The moral of the previous paragraph is that you cannot fully stay in the triangulated world if you want to consider totalization, but now I'll show you that you can stay close. The abelian category $\operatorname{Kom}^+(\mathcal A)$ is equivalent to $\mathcal A^{\Delta}$, i.e. cosimplicial objects in $\mathcal A$. In particular $D(\operatorname{Kom}^+(\mathcal A))\simeq D(\mathcal A^\Delta)$. This category is part of the triangulated derivator $\mathbb{D}(\mathcal A)$ associated to $\mathcal A$. This gadget is a 2- (or pseudo-) functor $$\mathbb{D}(\mathcal A)\colon \operatorname{Dia}^{\operatorname{op}}\longrightarrow\operatorname{CAT}\colon I\mapsto D(\mathcal A^I).$$ Here $\operatorname{CAT}$ is the big category of all categories and $\operatorname{Dia}$ is an appropriate full sub-2-category containing $\Delta$. Evaluating $\mathbb{D}(\mathcal A)$ at the inclusion $\Delta[0]\rightarrow\Delta$ we obtain the functor $D(\operatorname{Kom}^+(\mathcal A))\rightarrow D(\mathcal A)\colon A^\bullet\mapsto A^0$, its right adjoint is the degree $0$ inclusion $D(\mathcal A)\rightarrow D(\operatorname{Kom}^+(\mathcal A))$, and the right adjoint of this last one is totalization. The existence of such adjoints is part of the properties of a derivator.

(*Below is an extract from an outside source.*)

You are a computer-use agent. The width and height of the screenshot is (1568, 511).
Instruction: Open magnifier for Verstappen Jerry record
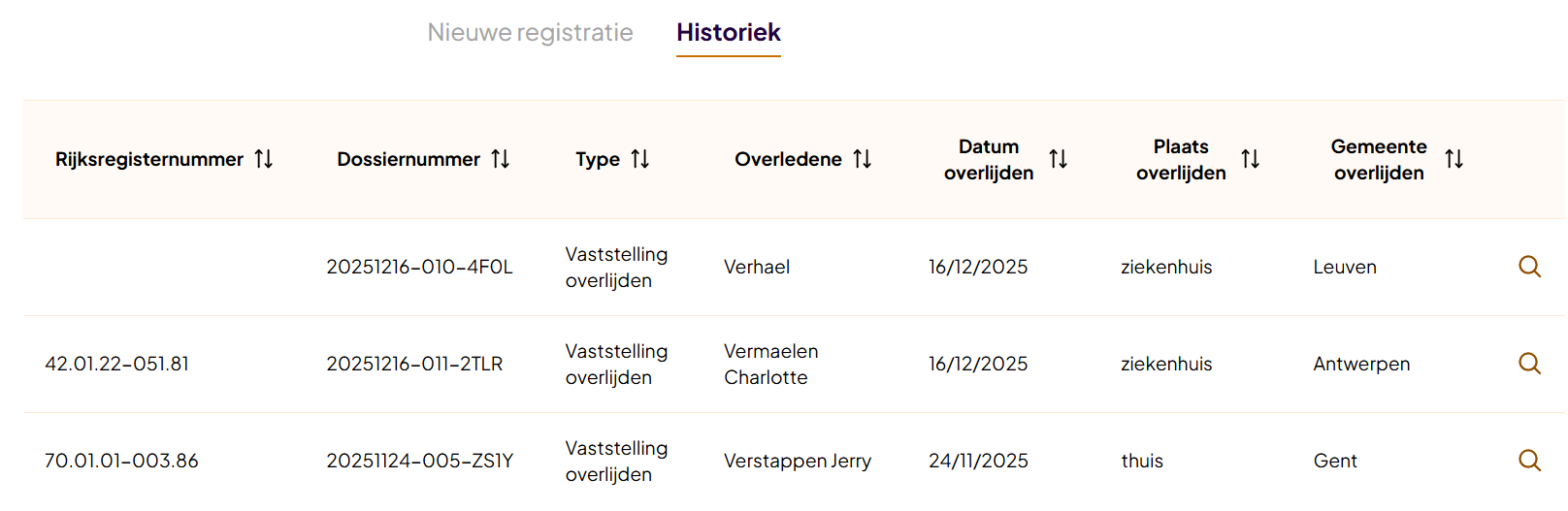pyautogui.click(x=1530, y=461)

Derivators, discovered by Grothendieck, are a user fiendly model for higher homotopy theory interpolating between $\infty$-categories and their homotopy categories. Their flavor is closer to the homotopy (triangulated) categories, the techniques are 2-categorical, but they encode higher information such as mapping spaces.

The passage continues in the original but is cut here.